Dataset excerpts
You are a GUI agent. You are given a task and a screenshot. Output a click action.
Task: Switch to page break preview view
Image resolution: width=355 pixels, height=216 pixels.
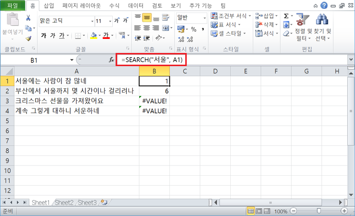(268, 211)
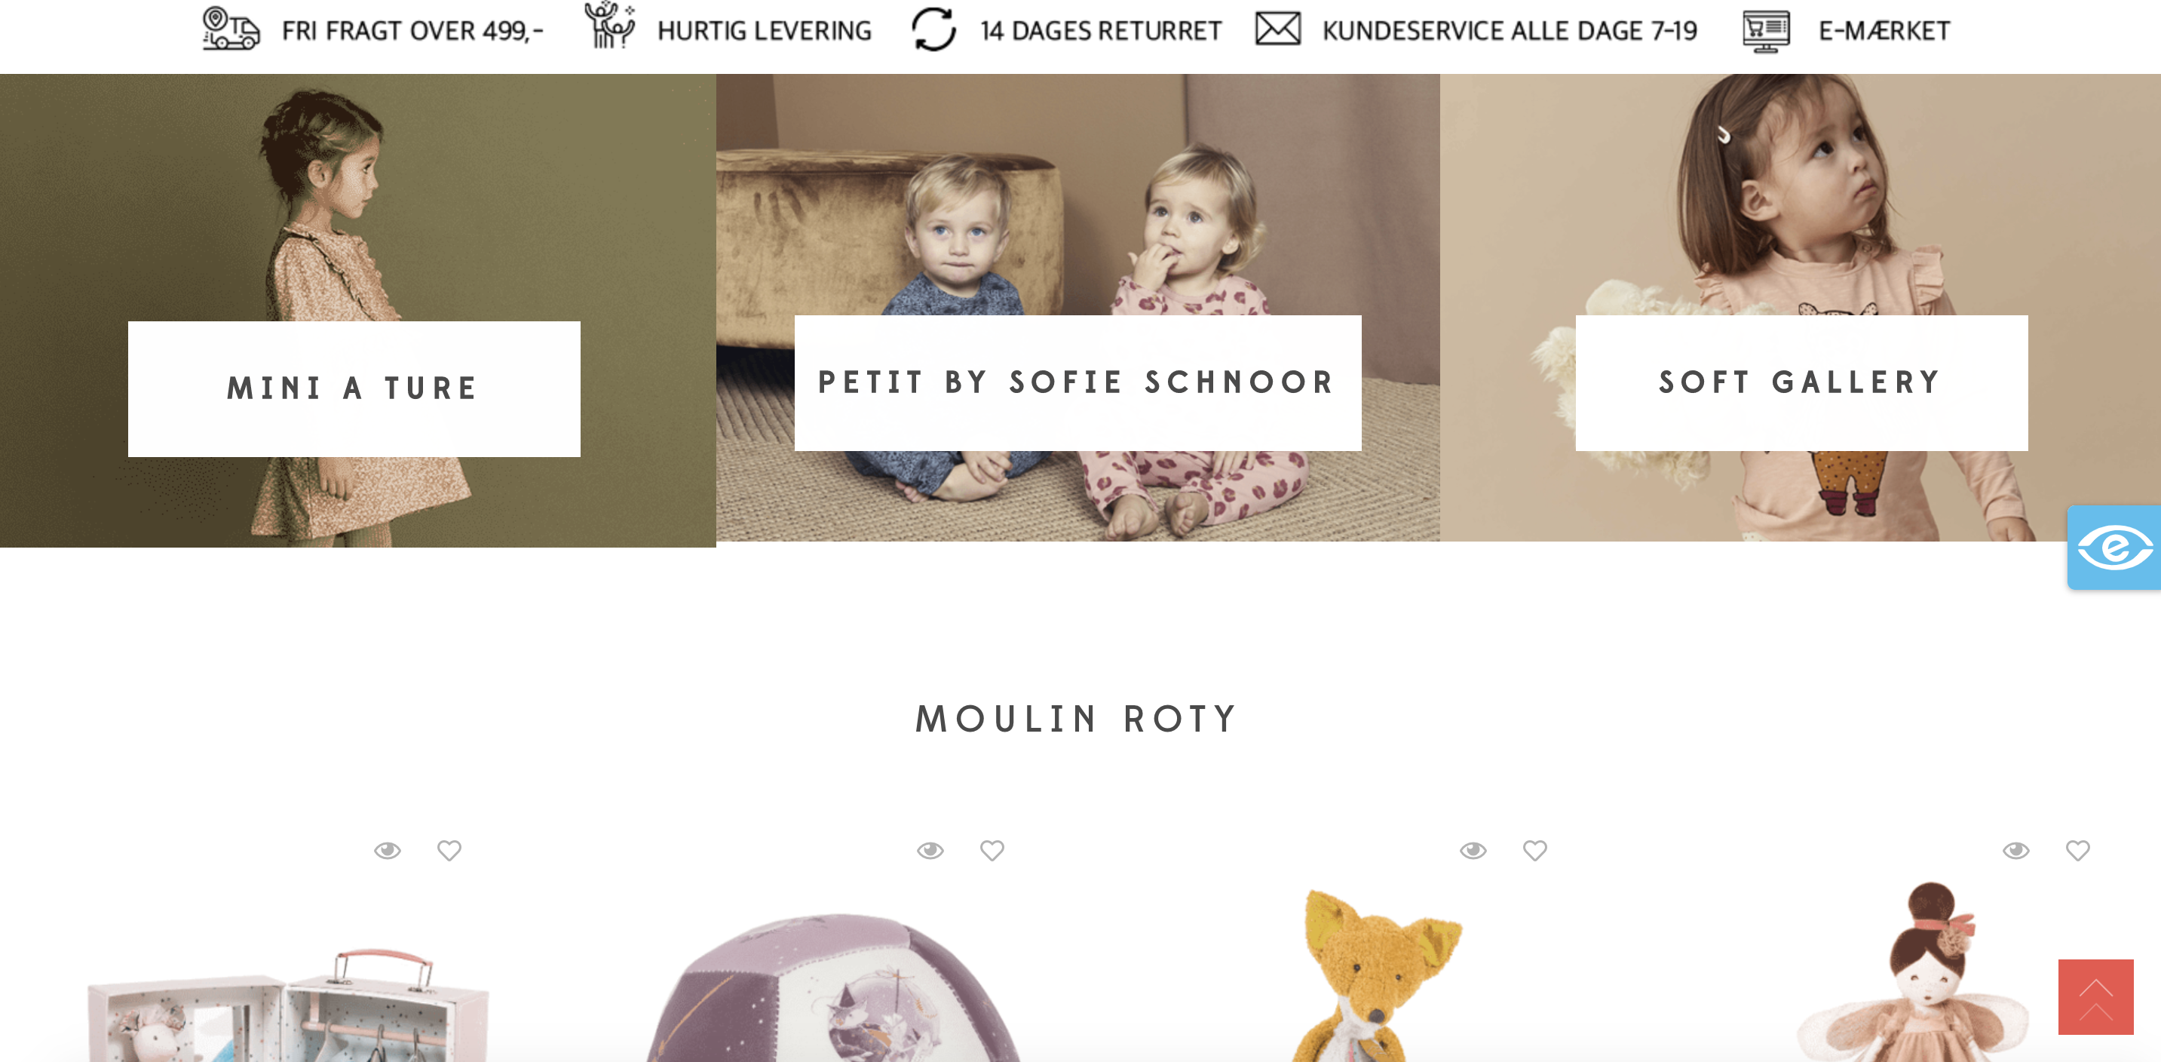Open the Petit by Sofie Schnoor banner
2161x1062 pixels.
click(x=1077, y=383)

Problem requirements
When you repeat the material, keep every word exact and drop the pictures.

Expected output
You are a GUI agent. You are given a task and a screenshot. Output a click action.
Task: Switch to page break preview view
Image resolution: width=355 pixels, height=216 pixels.
(268, 211)
Open the Petit by Sofie Schnoor banner
2161x1062 pixels.
click(x=1077, y=383)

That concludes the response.